J Clin Microbiol. 1988 Mar;26(3):570-2. doi: 10.1128/jcm.26.3.570-572.1988.
During a 15-month period, two methods for detection of herpes simplex virus (HSV) in 699 clinical specimens were compared: (i) 24-well-plate centrifugation (24WPC) with MRC-5 cells and staining with type-specific monoclonal antibodies (Syva Co., Palo Alto, Calif.) after incubation for 16 to 18 h and (ii) conventional tube cell culture with primary rabbit kidney and A549 cells. HSV was identified by conventional tube cell culture in 165 (24%) of 699 specimens and by the 24WPC method in 116 (17%) of 699 specimens. One specimen was positive for HSV by the 24WPC method alone, compared with 50 specimens positive only by conventional cell culture (P less than 0.0001). The sensitivity, specificity, and positive and negative predictive values of the 24WPC technique with MRC-5 cells for detection of HSV in clinical specimens were 70, 99.8, 99, and 91%, respectively. Centrifugal inoculation of MRC-5 cells in 24-well plates and staining with monoclonal antibodies after incubation for 16 to 18 h is an insensitive means of detecting HSV in clinical specimens and should not replace conventional tube cell culture with primary rabbit kidney cells.
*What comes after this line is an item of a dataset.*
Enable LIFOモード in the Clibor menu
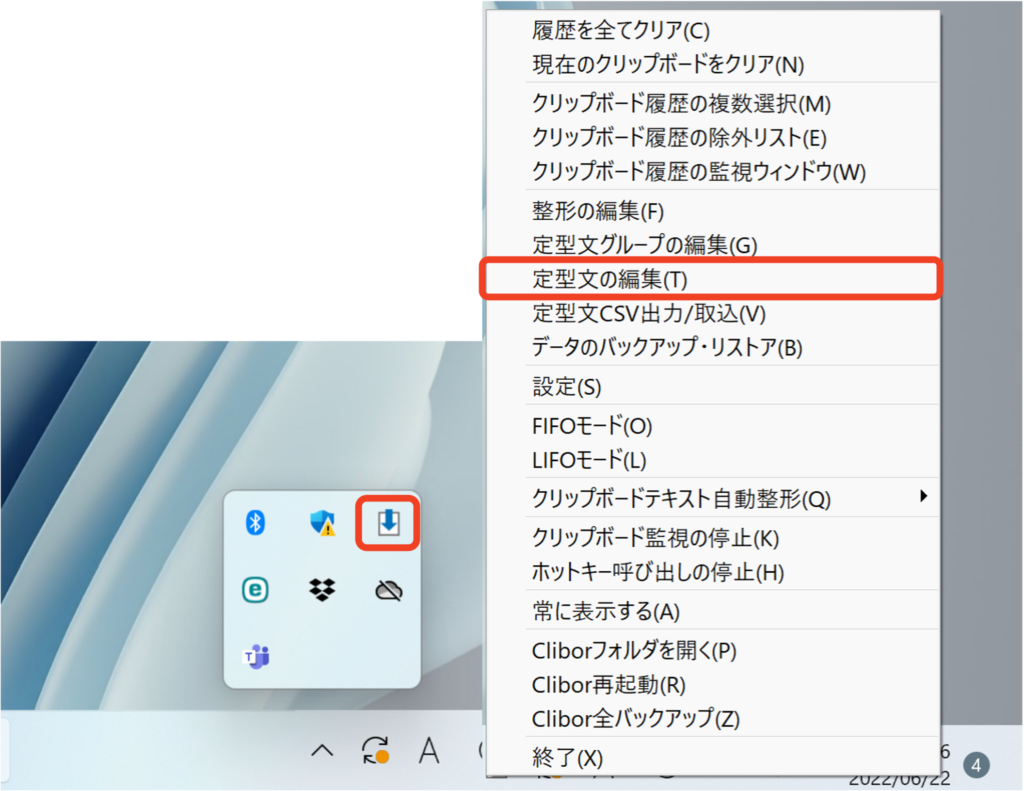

在15个月的时间里,对699份临床标本中检测单纯疱疹病毒(HSV)的两种方法进行了比较:(i)将MRC-5细胞接种于24孔板进行离心(24WPC),孵育16至18小时后用型特异性单克隆抗体(Syva公司,加利福尼亚州帕洛阿尔托)染色;(ii)用原代兔肾细胞和A549细胞进行传统的试管细胞培养。在699份标本中,通过传统试管细胞培养法在165份(24%)标本中鉴定出HSV,通过24WPC法在699份标本中的116份(17%)中鉴定出HSV。仅24WPC法检测出1份标本HSV阳性,而仅通过传统细胞培养法检测出50份标本阳性(P<0.0001)。用MRC-5细胞的24WPC技术检测临床标本中HSV的敏感性、特异性、阳性预测值和阴性预测值分别为70%、99.8%、99%和91%。将MRC-5细胞接种于24孔板进行离心接种,孵育16至18小时后用单克隆抗体染色,是检测临床标本中HSV的一种不敏感方法,不应取代用原代兔肾细胞进行的传统试管细胞培养。